### Your instructions
Report the number of lines in the data below that hold "agent", without any other words.

Start of Entries provided

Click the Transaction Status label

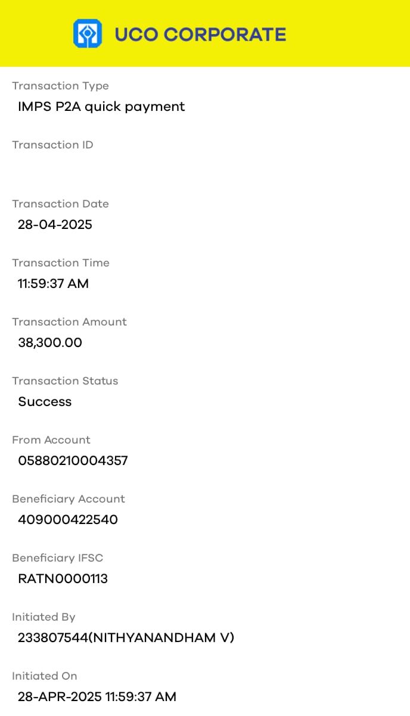tap(65, 381)
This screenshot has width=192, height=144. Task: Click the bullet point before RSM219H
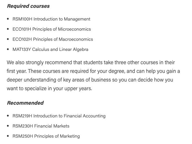pos(8,116)
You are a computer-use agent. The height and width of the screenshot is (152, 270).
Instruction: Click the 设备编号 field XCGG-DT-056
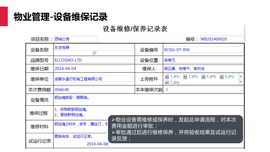coord(203,50)
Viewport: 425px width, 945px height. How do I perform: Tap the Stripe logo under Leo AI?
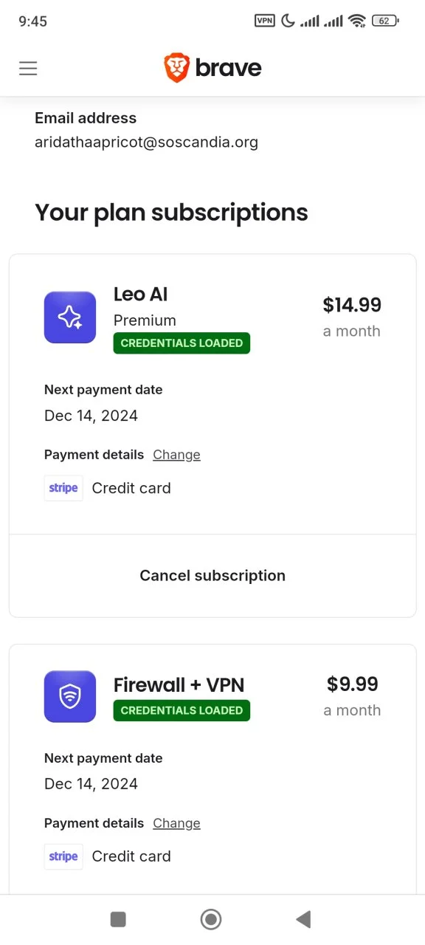(63, 488)
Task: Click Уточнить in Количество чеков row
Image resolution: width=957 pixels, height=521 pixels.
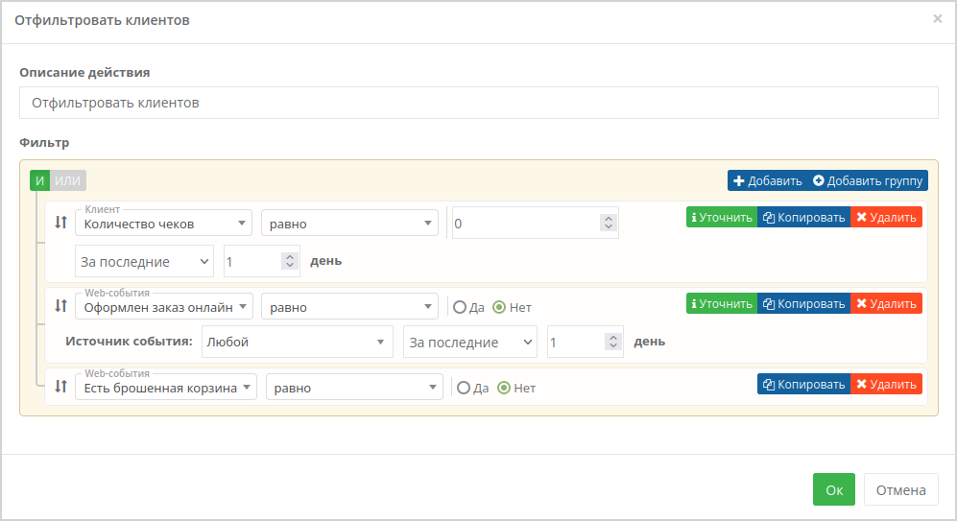Action: [x=722, y=217]
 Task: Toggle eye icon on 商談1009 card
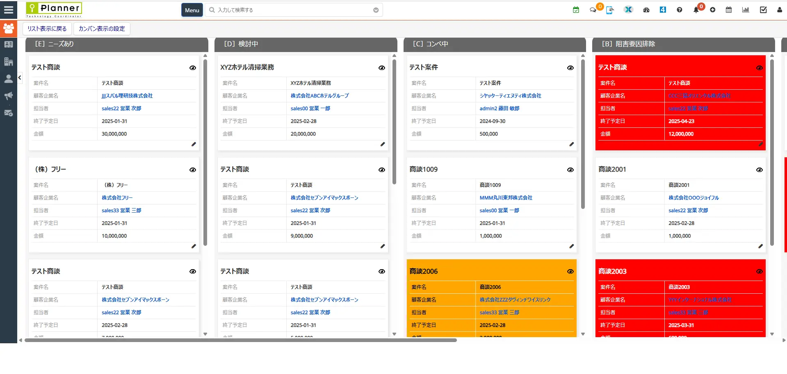[570, 170]
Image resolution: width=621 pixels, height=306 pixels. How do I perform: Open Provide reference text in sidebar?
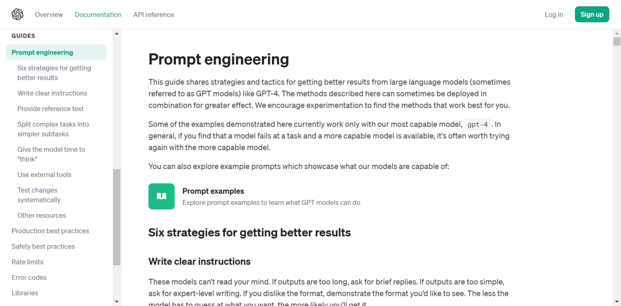point(51,109)
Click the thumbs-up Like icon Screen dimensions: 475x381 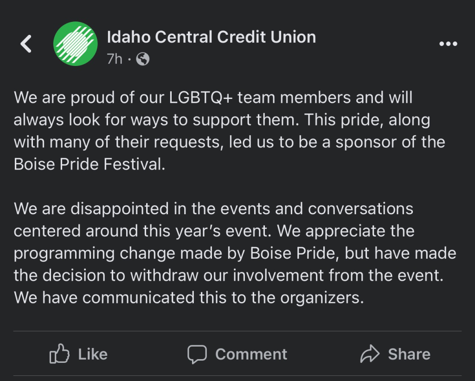[59, 354]
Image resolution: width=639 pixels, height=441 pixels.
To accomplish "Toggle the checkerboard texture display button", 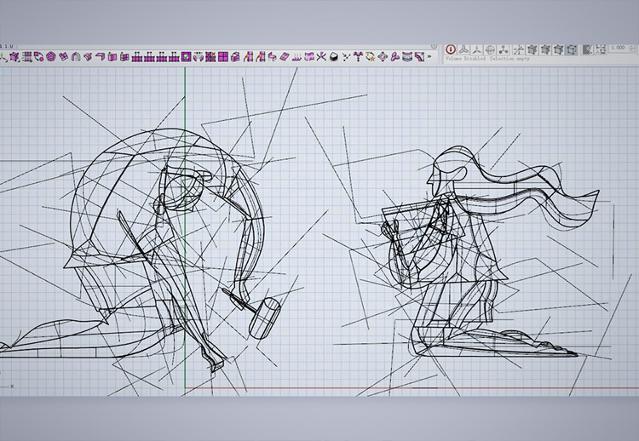I will point(587,49).
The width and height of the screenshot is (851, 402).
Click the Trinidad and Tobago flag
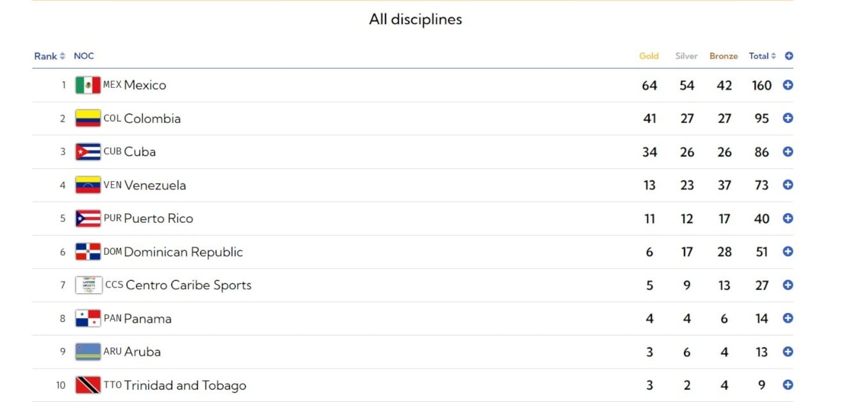(x=88, y=385)
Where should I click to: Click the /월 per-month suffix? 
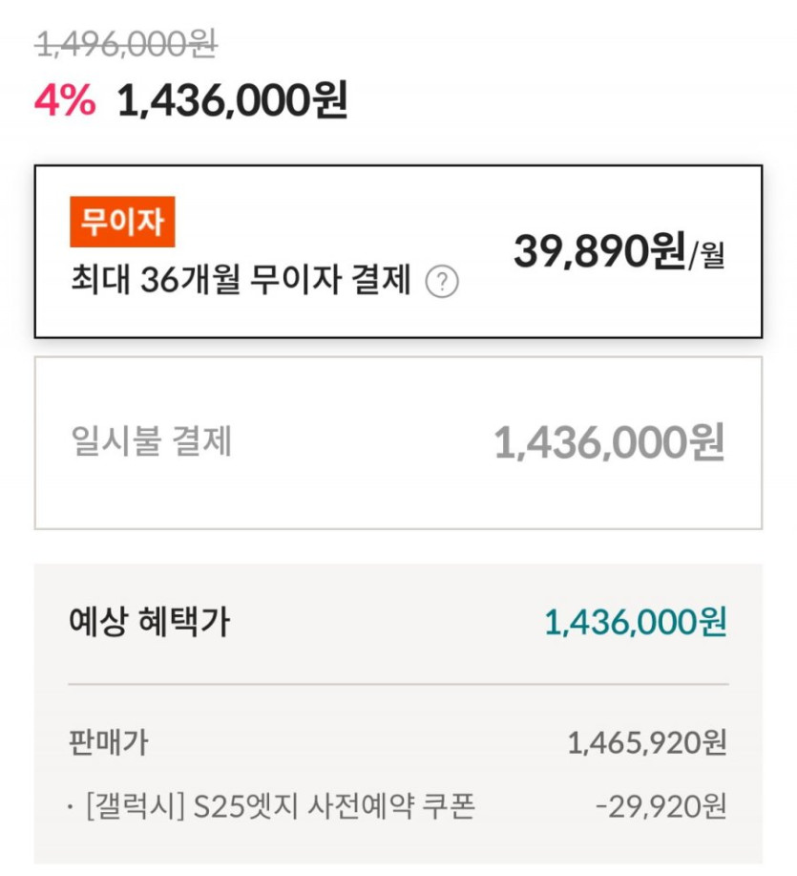[x=707, y=256]
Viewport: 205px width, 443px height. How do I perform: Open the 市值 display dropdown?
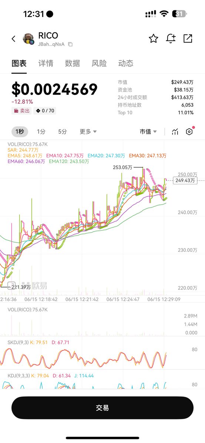[x=148, y=131]
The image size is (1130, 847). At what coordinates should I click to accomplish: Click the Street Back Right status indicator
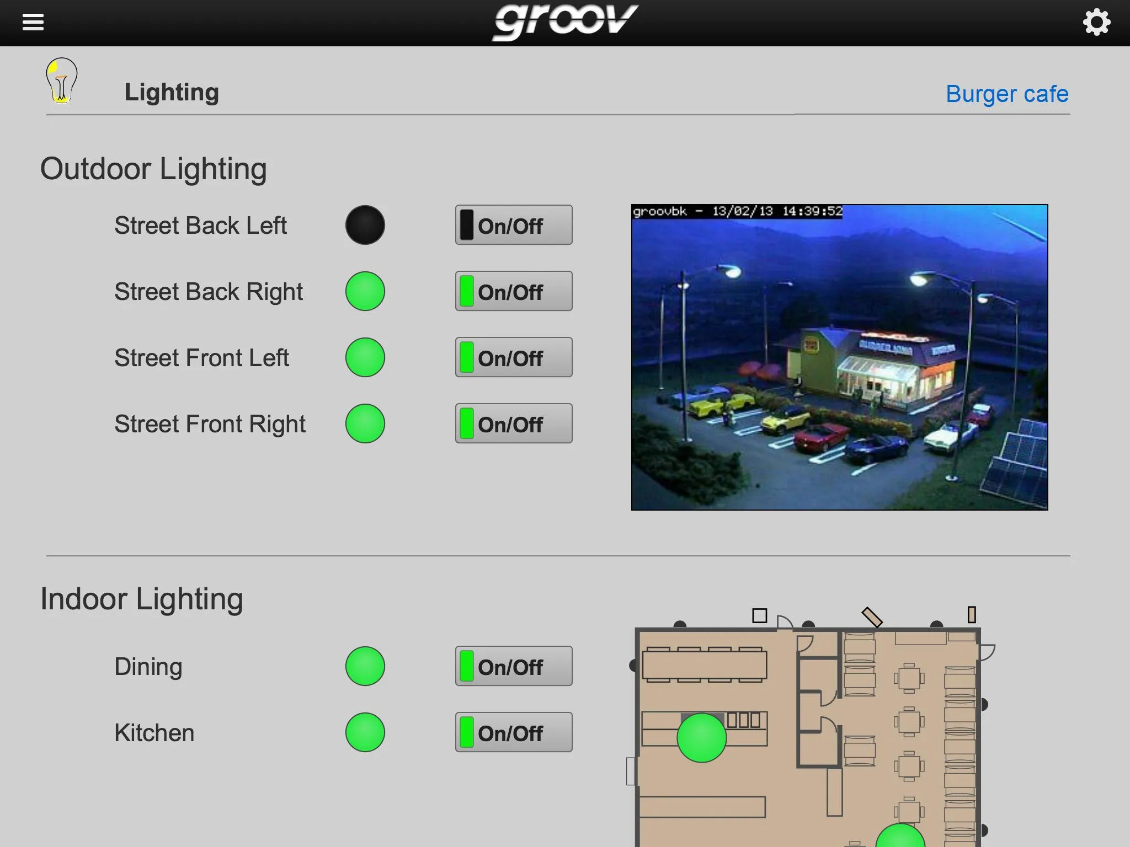pos(365,292)
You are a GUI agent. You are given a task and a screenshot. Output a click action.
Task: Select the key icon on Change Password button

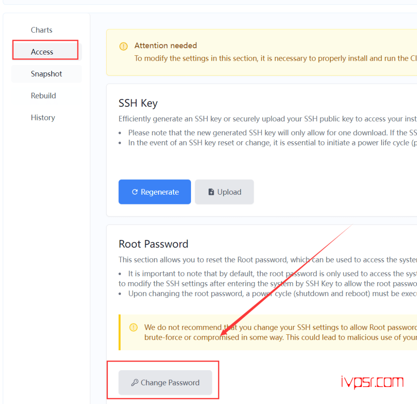[136, 382]
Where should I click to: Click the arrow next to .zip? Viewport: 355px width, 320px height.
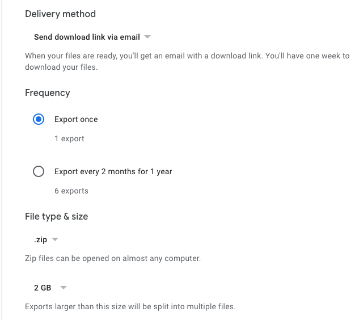pyautogui.click(x=55, y=240)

End of Entries provided

### Reply
2